▸ **Data provided**

+++

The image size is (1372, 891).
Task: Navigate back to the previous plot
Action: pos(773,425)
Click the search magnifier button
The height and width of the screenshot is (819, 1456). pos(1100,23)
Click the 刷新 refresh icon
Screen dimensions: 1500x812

+++

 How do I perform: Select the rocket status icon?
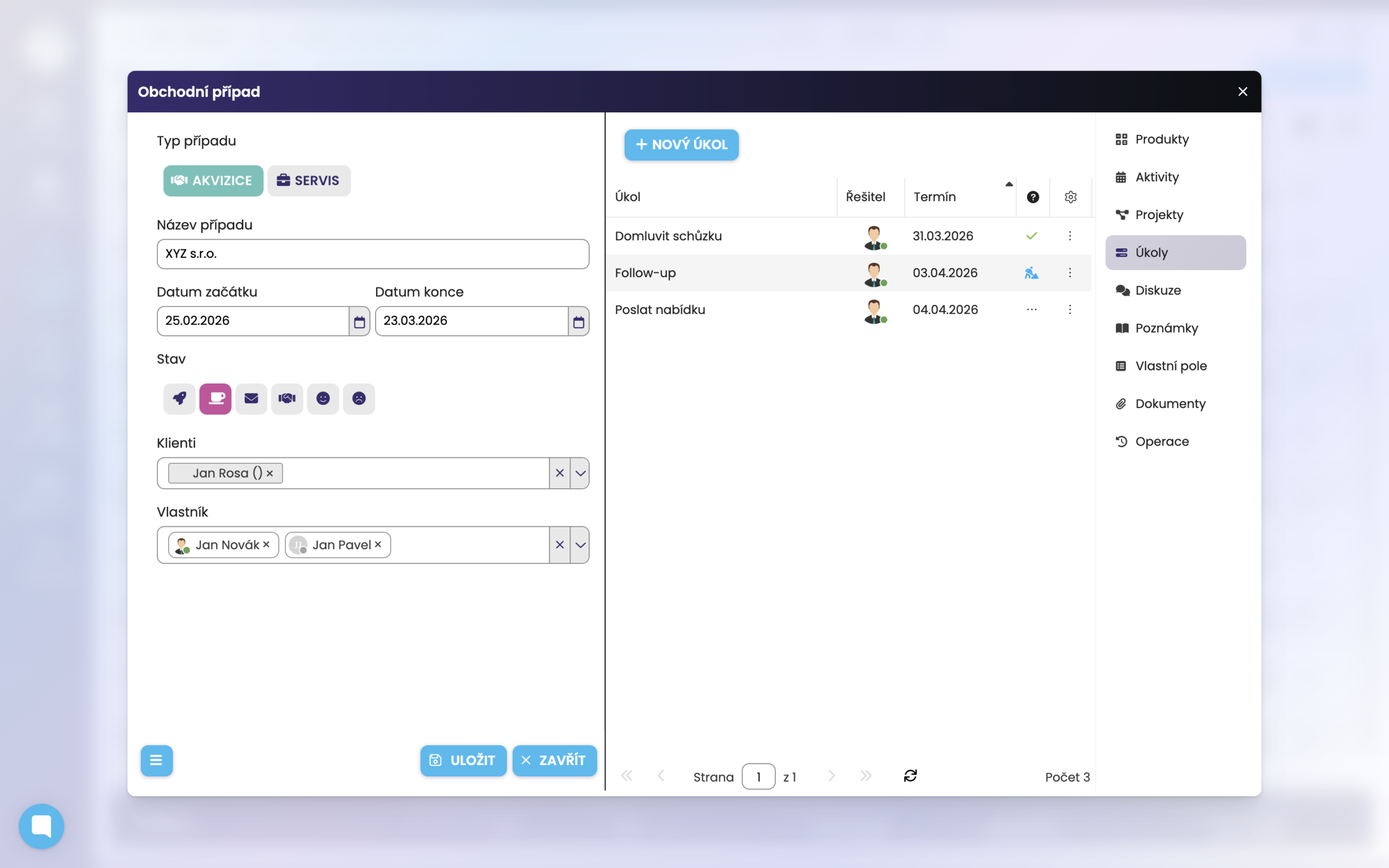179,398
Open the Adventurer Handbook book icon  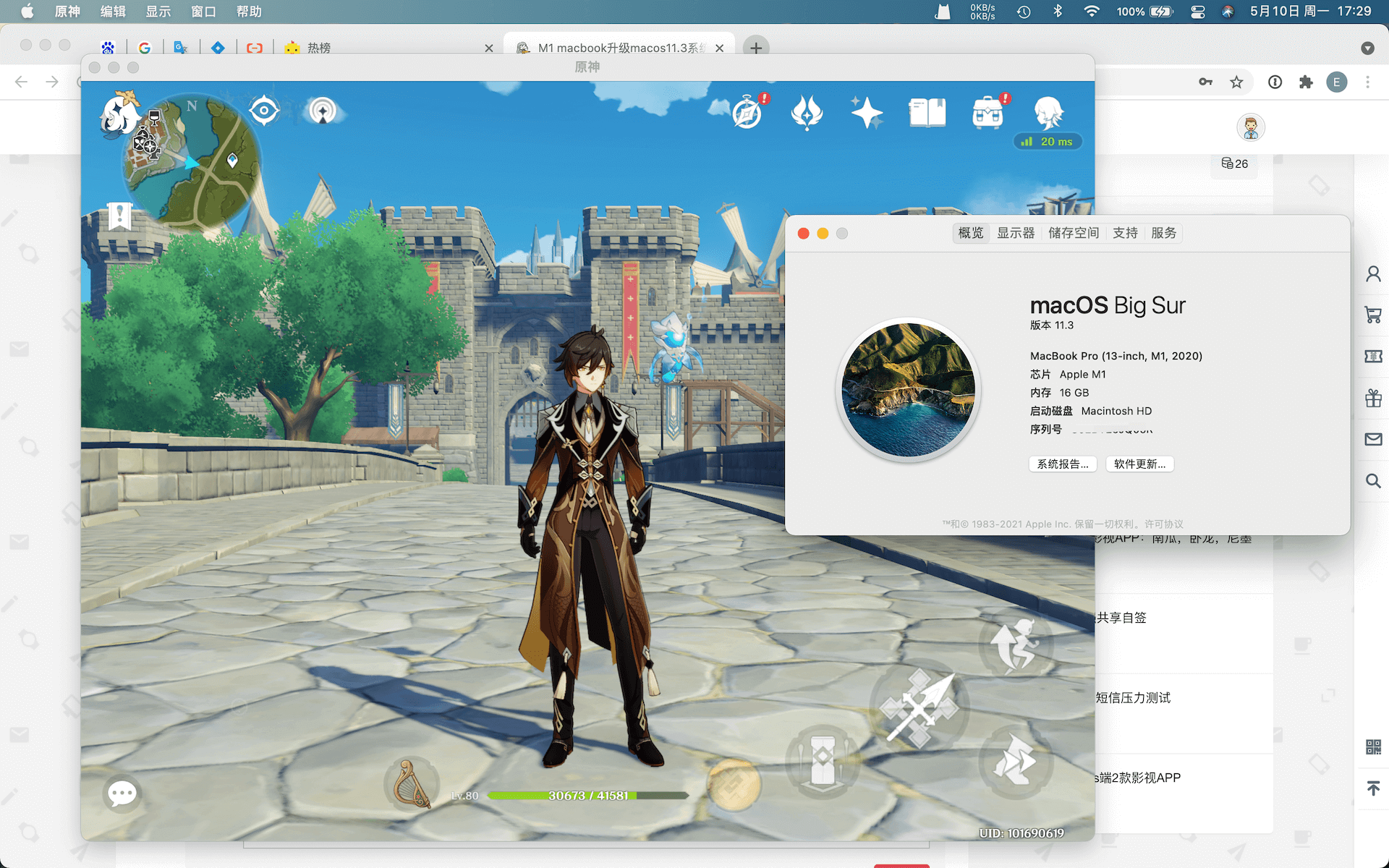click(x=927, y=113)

+++

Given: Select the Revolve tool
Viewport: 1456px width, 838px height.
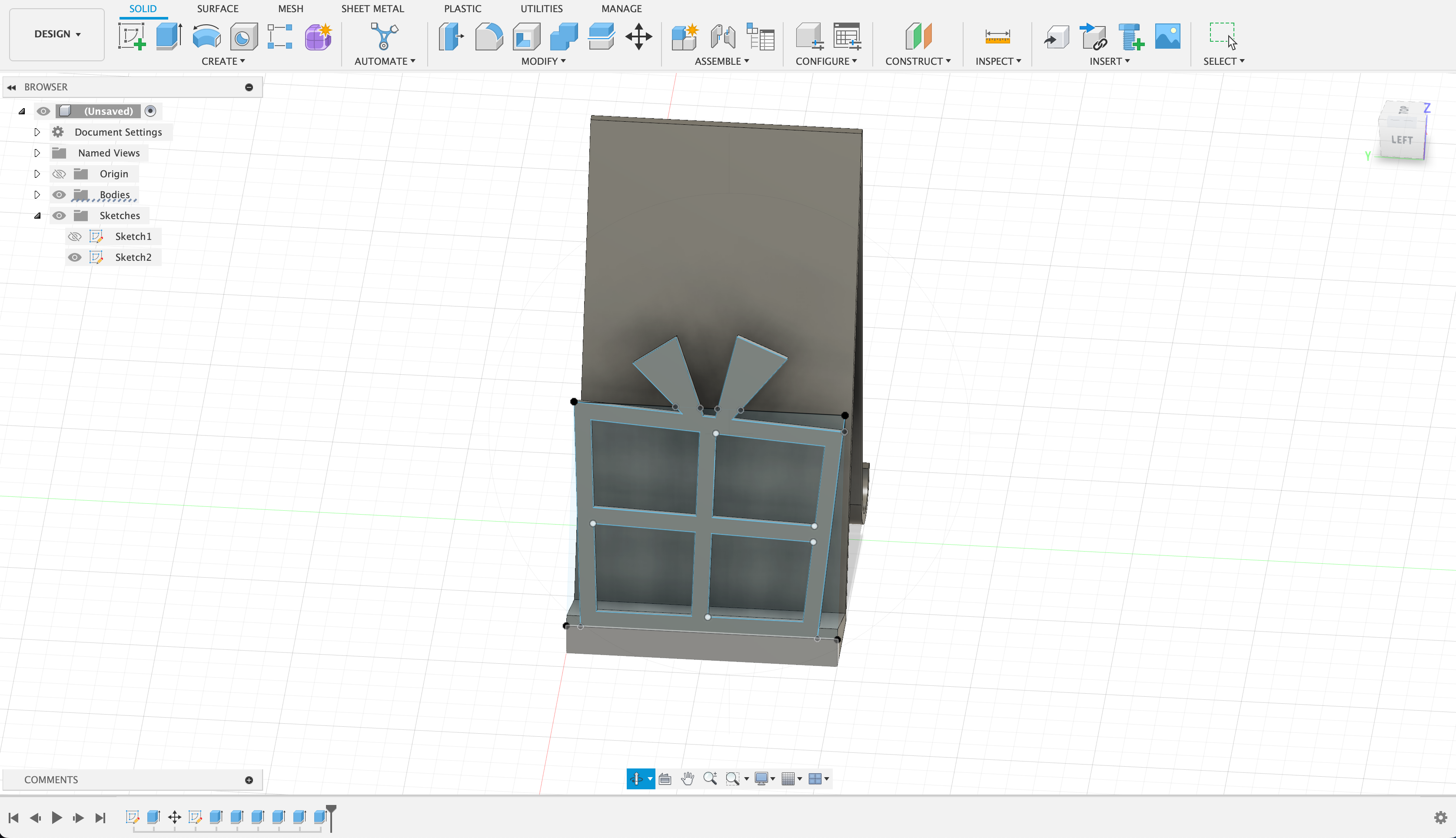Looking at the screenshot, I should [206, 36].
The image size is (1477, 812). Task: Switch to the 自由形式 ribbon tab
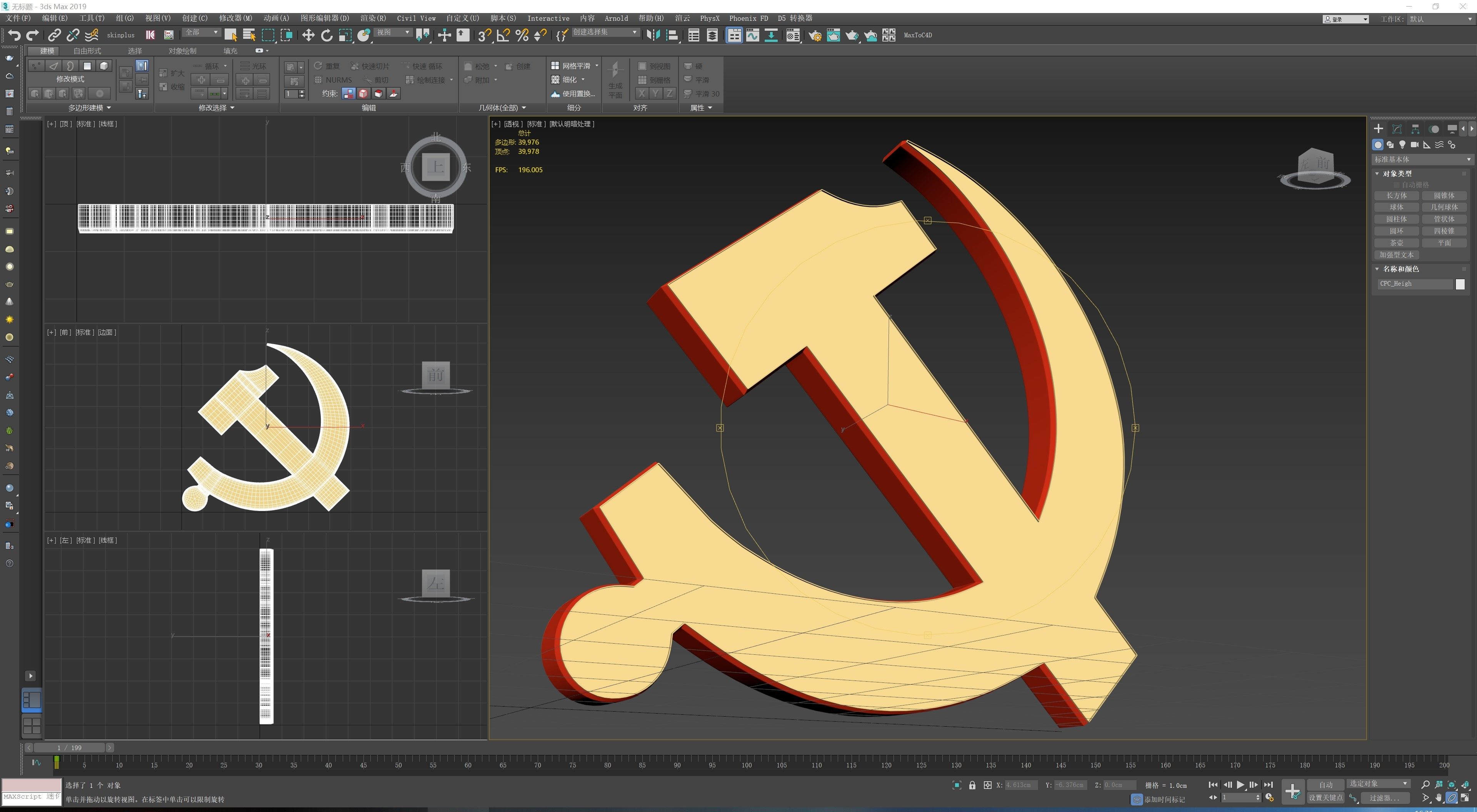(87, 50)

+++

▸ **Try it**
From the entries above, print the lines beginning at the one with "Click the search magnifier button" and stopping after the one with "Screen dimensions: 1500x812", exactly as written and with nothing else.

▸ **Exercise answer**
Click the search magnifier button
The height and width of the screenshot is (819, 1456). pos(1100,23)
Click the 刷新 refresh icon
Screen dimensions: 1500x812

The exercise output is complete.